The now-famous “shower video” was an idea for halftime entertainment in which the cheerleaders dressed in the kinds of outfits that wouldn’t be amiss in a strip club and cavorted around the locker room.
Rumors were also abounding that cheerleaders were not just allowed to date the players and staff but that sometimes it was encouraged. Other worse rumors abound, but It seems that the viewership of 2001 wasn’t ready for that level of sexualization on televised sports.
McMahon had another vision for the XFL, one that in retrospect we probably should have seen coming. Reportedly his vision for the XFL was that there would be fewer rules in order to make it rougher than the NFL. Who could have guessed that the owner of the WWE would try to get his football players fighting each other?

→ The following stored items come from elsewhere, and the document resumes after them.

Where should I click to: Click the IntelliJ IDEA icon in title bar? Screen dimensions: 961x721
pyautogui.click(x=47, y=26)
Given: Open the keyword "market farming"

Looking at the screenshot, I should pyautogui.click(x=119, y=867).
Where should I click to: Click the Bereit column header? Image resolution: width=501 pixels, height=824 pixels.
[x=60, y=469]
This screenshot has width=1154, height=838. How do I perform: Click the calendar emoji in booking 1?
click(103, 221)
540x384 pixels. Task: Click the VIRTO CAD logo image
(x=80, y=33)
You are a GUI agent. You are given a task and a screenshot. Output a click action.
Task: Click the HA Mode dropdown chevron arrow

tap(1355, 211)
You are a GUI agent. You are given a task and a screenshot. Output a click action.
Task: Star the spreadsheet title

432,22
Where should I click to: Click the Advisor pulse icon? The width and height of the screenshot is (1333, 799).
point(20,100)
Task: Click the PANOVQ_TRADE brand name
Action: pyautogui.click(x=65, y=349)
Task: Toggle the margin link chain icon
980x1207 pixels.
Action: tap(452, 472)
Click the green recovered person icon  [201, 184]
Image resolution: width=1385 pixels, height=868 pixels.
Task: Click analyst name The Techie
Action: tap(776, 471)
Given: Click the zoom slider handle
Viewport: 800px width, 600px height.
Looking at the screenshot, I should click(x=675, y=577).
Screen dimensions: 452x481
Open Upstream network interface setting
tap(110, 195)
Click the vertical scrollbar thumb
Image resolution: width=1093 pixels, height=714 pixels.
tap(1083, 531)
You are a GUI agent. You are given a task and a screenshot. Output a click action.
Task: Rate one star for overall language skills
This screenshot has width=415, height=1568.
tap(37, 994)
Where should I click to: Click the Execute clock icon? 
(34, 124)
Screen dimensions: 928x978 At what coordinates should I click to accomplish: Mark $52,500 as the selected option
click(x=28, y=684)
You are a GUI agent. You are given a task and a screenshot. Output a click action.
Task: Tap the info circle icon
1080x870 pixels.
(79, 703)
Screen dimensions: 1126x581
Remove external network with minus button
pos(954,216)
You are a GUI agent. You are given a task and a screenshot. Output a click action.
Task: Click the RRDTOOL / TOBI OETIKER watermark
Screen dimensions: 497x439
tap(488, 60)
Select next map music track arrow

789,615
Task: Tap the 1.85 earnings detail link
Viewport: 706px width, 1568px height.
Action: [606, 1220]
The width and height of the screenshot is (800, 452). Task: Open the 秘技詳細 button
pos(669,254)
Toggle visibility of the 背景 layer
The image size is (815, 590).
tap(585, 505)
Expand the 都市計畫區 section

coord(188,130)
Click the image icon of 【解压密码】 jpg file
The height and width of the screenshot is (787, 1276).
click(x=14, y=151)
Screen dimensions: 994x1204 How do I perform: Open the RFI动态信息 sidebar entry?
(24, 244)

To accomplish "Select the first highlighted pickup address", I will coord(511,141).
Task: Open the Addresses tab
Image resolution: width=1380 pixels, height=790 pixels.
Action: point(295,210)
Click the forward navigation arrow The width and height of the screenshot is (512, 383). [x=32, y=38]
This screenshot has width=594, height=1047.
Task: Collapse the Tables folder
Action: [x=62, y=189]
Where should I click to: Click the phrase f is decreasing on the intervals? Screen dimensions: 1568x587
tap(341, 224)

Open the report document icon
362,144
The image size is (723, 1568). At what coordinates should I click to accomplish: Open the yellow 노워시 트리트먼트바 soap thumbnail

One of his ideas to get the player engaging with each other on the field was to do away with the coin toss and instead institute a scramble for the ball. Instead of the traditional coin determining who got the first possession instead a player from each team would run pell-mell at the ball with the first one to take possession of it being the team that gets to start the game.
Obviously, this resulted in an unusually high number of injuries.
McMahon tried to import the concepts of WWE “heat” and “kayfabe” into his XFL to mixed reactions. For the uninitiated “heat” in the WWE refers to crowd reaction and animosity between teams in which jeering and throwing of things are often commonplace. “Kayfabe” is another term in the WWE in which staged events are portrayed as being real.
Despite this, the matches in the original XFL were legitimate games and the wins and losses were not staged, but that didn’t stop people from suggesting they were.
To put things bluntly the successes of the current XFL have a lot to do with their dropping of many if not all the features that made it something of a disaster the first time around.
McMahon’s vision for the current iteration of the XFL is that it is a much more legitimate football experience based around quality playing rather than relying on the flashy aspects that made it a failure in 2001.
The current goal of the XFL is to have the best 560 players in the USA that are not in the NFL. Logic would suggest that this means that the XFL is an inferior product to the NFL but there is an argument that means it could, in fact, make it better.
Since no one is debating whether the XFL is better than the NFL that leaves the XFL players naturally wanting to ‘move up’ as it were to the NFL. This basically puts them in a permanent state of auditioning for NFL talent scouts meaning that we know they are giving 110% in every game.
Whether or not the XFL is here to stay this time around remains to be seen but one thing is for sure, it can’t do any worse than it did in 2001.